Yanyun: Ok, so, Hills Like White Elephants was 2018. And that was the same year I did The scars that write us, which was at the Singapore Art Museum, but it was much earlier on. And I think I showed Hills Like White Elephants sometime in August, and the SAM show was in October, there was that period of time. And I didn’t expect to be asked, I was really surprised when they invited me to do the President’s Young Talent show, I didn’t expect to be selected. I started to massively panic because okay, now I agreed to do a show, in a space fifteen metres long, and I don’t know how to do it. So in the midst of my panic I was going to see other shows, and I bumped into Ang Song Nian, the photographer and installation artist, and Song Nian congratulated me. I told him “I’m stressed out of my mind, I don’t know what to do. The space is so big!” He gave me really good advice: if it’s very big, then go as small as you can. So I sat there thinking, I see what he’s trying to tell me. And so I asked, how small can I go? I asked myself, what’s smaller than a scar? In terms of the works I was interested in doing, let’s go with the smallest but let me not go with the smallest work but the smallest topic. And so the keloid scar, I grew up with it so it has always been there. So I thought let me use that as a starting point, and see how far I can push this. That was how I started to trace a story. I got this keloid scar, I also know my family members have it, so I was like ok lah let me go chit-chat with them about what it was like. What is it like, actually growing up with this? It started to show that actually their experiences and my experiences are not very different. Which is – it hurts like hell, people ask you a lot of questions about it, and when you’re younger people just go ahead and like, “Eh what is this ah?” It’s a very personal experience. And even though it’s so common and so shared, no one actually talks about it in an honest sort of way. It also hurts my feelings when strangers go up to you and poke at your scar. It’s these tiny moments that became the significant part of the story. So I arrived at the shared experiences of scars and all the little tiny details that: if you’re a scar carrier of this type, or actually if you’re a scar carrier in general, with psychological or physical scars, you go through these thought processes. The same kind of annoyances, pressures, and just those tiny moments.

 

The autobiographical move was very much by accident. The reception of the work was also by accident, because at the end of the day I was very happy with what I had done. But there was this feeling like, I don’t know if anyone is going to care about scars. Fundamentally, who cares about somebody else’s scars?
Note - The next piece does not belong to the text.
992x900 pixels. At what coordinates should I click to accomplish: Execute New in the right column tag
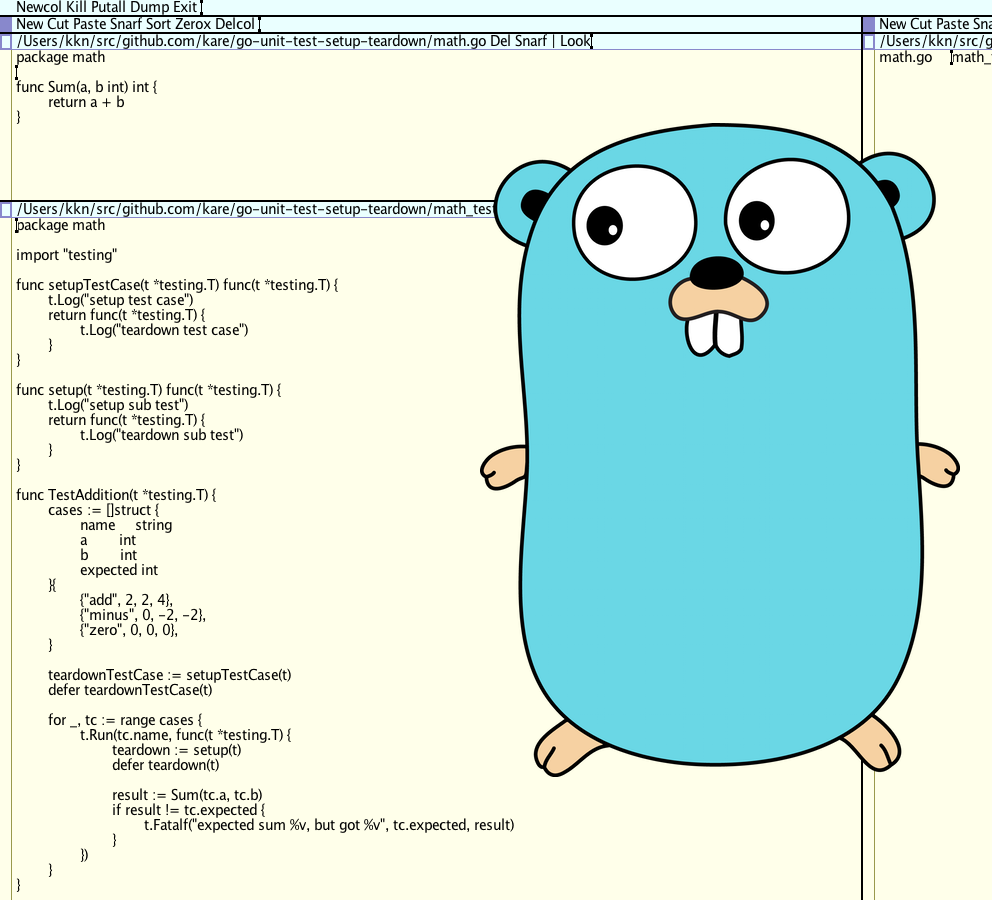(x=893, y=24)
Though I guess there was a certain moment of confrontation when you walk into someone’s personal story, so close and so, you know it’s a fixed experience, that it connects with your own experience.

 

And so it’s this connection, that is like Hills Like White Elephants where dots start to connect, and then this experience, this kind of like things that link up to the next thing that link up to the next thing. So that was how that move happened. I had all these strangers coming up to me to flash me their scars. The institution was also worried that people would touch the works. They were worried that people would get upset about the fact that there’s boobs and there’s like, you know, pregnancy scars, and all these kinds of things in their face, and my final room is a bunch of text, like words on a wall. So these were like three taboos. You never go to a show and see a wall of text. No one reads the text. You know, and if you put an object there without a barrier people will want to touch it. If there’s nudity, someone is going to complain. And none of the three happened. I learnt that if you present the work well, and there’s a certain kind of sacredness to the way you present, people tend to be very respectful.

 

So it was fascinating, and a very very important learning journey for me, when a visual object changes from an object on a wall to an experience. Without changing the form, because they are still hung objects. I didn’t have any physical sculptural things. The experience changed. If you present images at a particular distance and it either becomes a very fast sequence or a very slow sequence, depending on pace of viewing. If you walk in a room looking at works at a certain pace, that’s the timing of the story. So if you space the works far, and you light it so it’s obvious that this is the way you’re supposed to go, you pace the viewers’ feelings out. So it was a test, and it worked.

 

Of course there was the whole social debate about whether you can speak for someone else. Right now the conversations about prejudice, discrimination, race, privilege, it’s all, to me, a fundamental question: can you actually speak for someone else? And the notion of authority as well. There was that moment where I had to contend with the fact that I was a woman, a Chinese woman in Singapore you know, of a certain tradition with a certain background and a certain kind of privilege with a certain kind of flaw… these things became very obvious. But it also meant that it became my arsenal. I came with this toolbox, whether I like it or not. I gotta use it. And so the show, Stories of a woman and her dowry, came from that reckoning. It was a reckoning that, yeah I have a bad relationship with my grandma. It’s really, that’s it. But also understanding that her generation and my generation are fundamentally extremely different. And as much as I don’t agree with it, it is also a revelation of the times. So it is that tension between the positions of the woman in two generations. My tensions and disagreements with my grandma on a personal level, and the anger that I have comes from her source, and so they clicked. So this is the sentiment that I have now, I would say, that when I became aware of, how do I carry someone else’s story?

 

Kaushik: It seems though, that, to the question, “can you speak for someone else,” you actually did, get close to an answer with the show itself, at the point of creation, you felt like all the works were deeply autobiographical, you weren’t even sure if the subject of scars would be relevant. But suddenly, you realised, through the process of exhibiting, that the autobiographical is actually universal.

 

Yanyun: There are moments, yes.

 

Kathy: One last question – you’ve explained before how the etymology of ‘yan’ describes the patterned surfaces of cliff facades. When I was approaching this work, I thought it was fascinating how the Mandarin title 悬念(xuan nian) – with xuan referring to a cliff, and nian referring to thoughts, it also brought to my mind an association with yearning, or desire, because nian the way I use it most commonly as xiang nian, which is thinking of something, like oh I want this, I’m thinking of this. For me, these associations added another layer of emotion to the drawings. Listening to you talk about all this, and from reading that short piece on your website, names, words and language, they all seem so central to an understanding of this series, because they are what give meaning to it. Could you share more about the role of language in your practice?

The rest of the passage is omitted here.